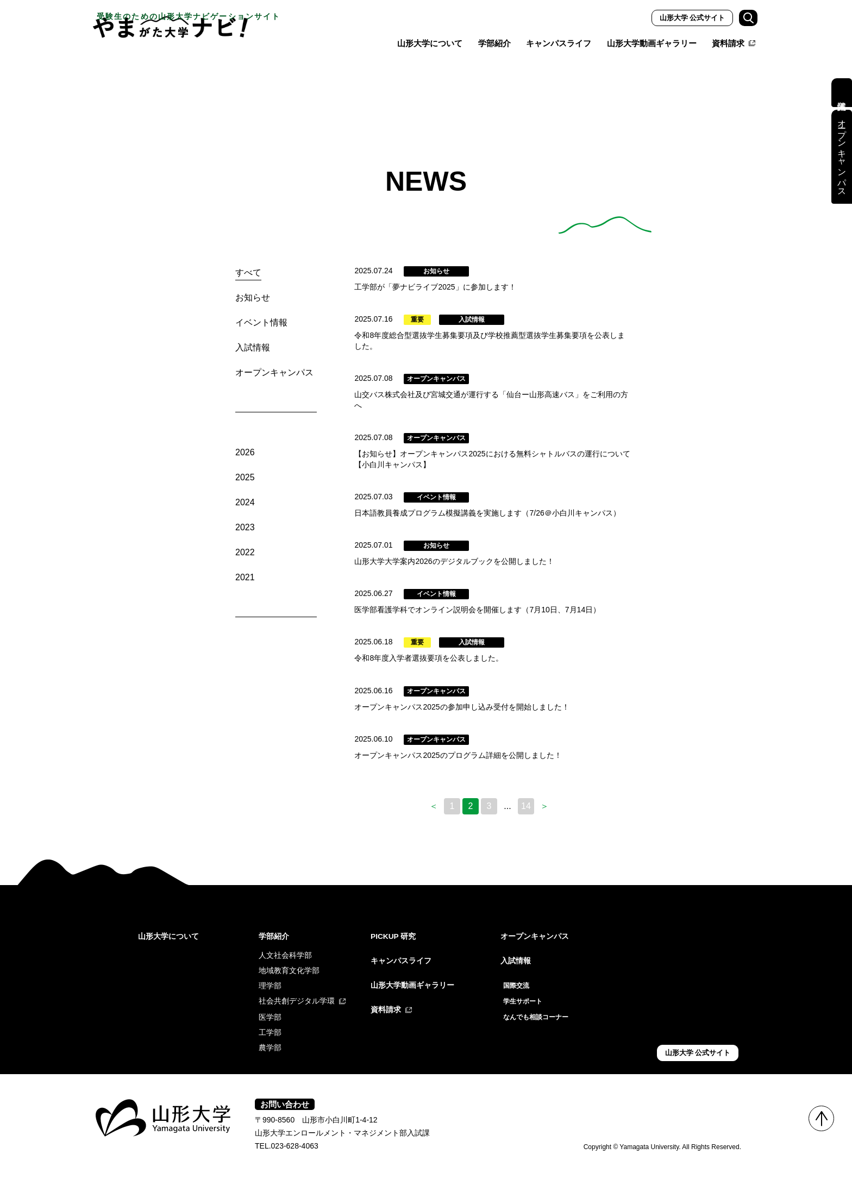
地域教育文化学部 (289, 963)
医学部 (270, 1010)
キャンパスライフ (558, 43)
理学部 (270, 979)
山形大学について (429, 43)
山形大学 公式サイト (692, 18)
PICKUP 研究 (397, 930)
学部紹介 (494, 43)
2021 (245, 577)
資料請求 (728, 43)
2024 (245, 502)
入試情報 (252, 347)
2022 (245, 552)
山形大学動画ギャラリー (652, 43)
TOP (821, 1118)
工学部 (270, 1025)
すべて (248, 272)
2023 (245, 527)
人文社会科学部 (285, 948)
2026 (245, 452)
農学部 (270, 1041)
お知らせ (252, 297)
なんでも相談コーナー (541, 1009)
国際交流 (518, 979)
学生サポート (526, 994)
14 (526, 800)
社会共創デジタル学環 (297, 994)
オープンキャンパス (274, 372)
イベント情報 (261, 322)
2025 (245, 477)
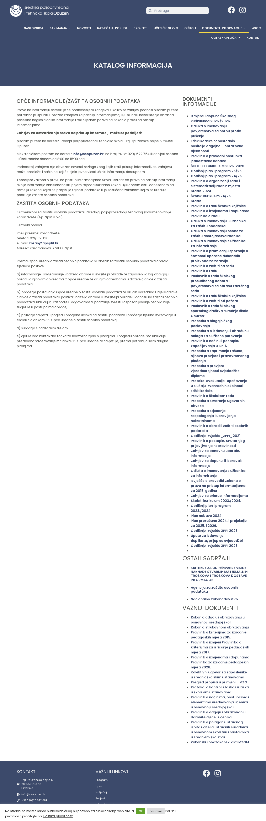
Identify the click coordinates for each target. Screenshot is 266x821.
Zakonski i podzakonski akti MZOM (220, 742)
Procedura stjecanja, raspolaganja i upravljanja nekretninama (213, 415)
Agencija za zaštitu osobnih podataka (214, 589)
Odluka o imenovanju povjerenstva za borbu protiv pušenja (216, 131)
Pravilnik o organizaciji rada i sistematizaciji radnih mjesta (215, 183)
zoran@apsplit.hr (44, 243)
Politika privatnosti (58, 816)
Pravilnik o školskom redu (212, 395)
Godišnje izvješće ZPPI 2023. (214, 530)
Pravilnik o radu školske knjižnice (218, 206)
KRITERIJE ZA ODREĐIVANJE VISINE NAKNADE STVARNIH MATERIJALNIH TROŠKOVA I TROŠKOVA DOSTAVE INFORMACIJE (219, 573)
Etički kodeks (202, 390)
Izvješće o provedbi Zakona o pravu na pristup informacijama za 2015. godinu (218, 485)
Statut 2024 (201, 191)
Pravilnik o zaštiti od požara (214, 301)
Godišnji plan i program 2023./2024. (211, 508)
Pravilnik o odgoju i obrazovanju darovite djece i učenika (218, 715)
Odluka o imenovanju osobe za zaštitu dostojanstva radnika (217, 233)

Task: Set out all the rows above as a Markdown table with two columns, No. and Line, numbering them in order and skipping any blank lines. Leave the pictures out of the table.

Correct output:
| No. | Line |
|---|---|
| 1 | 地域教育文化学部 (289, 963) |
| 2 | 医学部 (270, 1010) |
| 3 | キャンパスライフ (558, 43) |
| 4 | 理学部 (270, 979) |
| 5 | 山形大学について (429, 43) |
| 6 | 山形大学 公式サイト (692, 18) |
| 7 | PICKUP 研究 (397, 930) |
| 8 | 学部紹介 (494, 43) |
| 9 | 2021 (245, 577) |
| 10 | 資料請求 (728, 43) |
| 11 | 2024 (245, 502) |
| 12 | 入試情報 (252, 347) |
| 13 | 2022 (245, 552) |
| 14 | 山形大学動画ギャラリー (652, 43) |
| 15 | TOP (821, 1118) |
| 16 | 工学部 (270, 1025) |
| 17 | すべて (248, 272) |
| 18 | 2023 (245, 527) |
| 19 | 人文社会科学部 (285, 948) |
| 20 | 2026 (245, 452) |
| 21 | 農学部 (270, 1041) |
| 22 | お知らせ (252, 297) |
| 23 | なんでも相談コーナー (541, 1009) |
| 24 | 国際交流 (518, 979) |
| 25 | 学生サポート (526, 994) |
| 26 | 14 (526, 800) |
| 27 | 社会共創デジタル学環 (297, 994) |
| 28 | オープンキャンパス (274, 372) |
| 29 | イベント情報 (261, 322) |
| 30 | 2025 (245, 477) |
| 31 | Identify the click coordinates for each target. Screenshot is 266x821. |
| 32 | Zakonski i podzakonski akti MZOM (220, 742) |
| 33 | Procedura stjecanja, raspolaganja i upravljanja nekretninama (213, 415) |
| 34 | Agencija za zaštitu osobnih podataka (214, 589) |
| 35 | Odluka o imenovanju povjerenstva za borbu protiv pušenja (216, 131) |
| 36 | Pravilnik o organizaciji rada i sistematizaciji radnih mjesta (215, 183) |
| 37 | zoran@apsplit.hr (44, 243) |
| 38 | Politika privatnosti (58, 816) |
| 39 | Pravilnik o školskom redu (212, 395) |
| 40 | Godišnje izvješće ZPPI 2023. (214, 530) |
| 41 | Pravilnik o radu školske knjižnice (218, 206) |
| 42 | KRITERIJE ZA ODREĐIVANJE VISINE NAKNADE STVARNIH MATERIJALNIH TROŠKOVA I TROŠKOVA DOSTAVE INFORMACIJE (219, 573) |
| 43 | Etički kodeks (202, 390) |
| 44 | Izvješće o provedbi Zakona o pravu na pristup informacijama za 2015. godinu (218, 485) |
| 45 | Statut 2024 (201, 191) |
| 46 | Pravilnik o zaštiti od požara (214, 301) |
| 47 | Godišnji plan i program 2023./2024. (211, 508) |
| 48 | Pravilnik o odgoju i obrazovanju darovite djece i učenika (218, 715) |
| 49 | Odluka o imenovanju osobe za zaštitu dostojanstva radnika (217, 233) |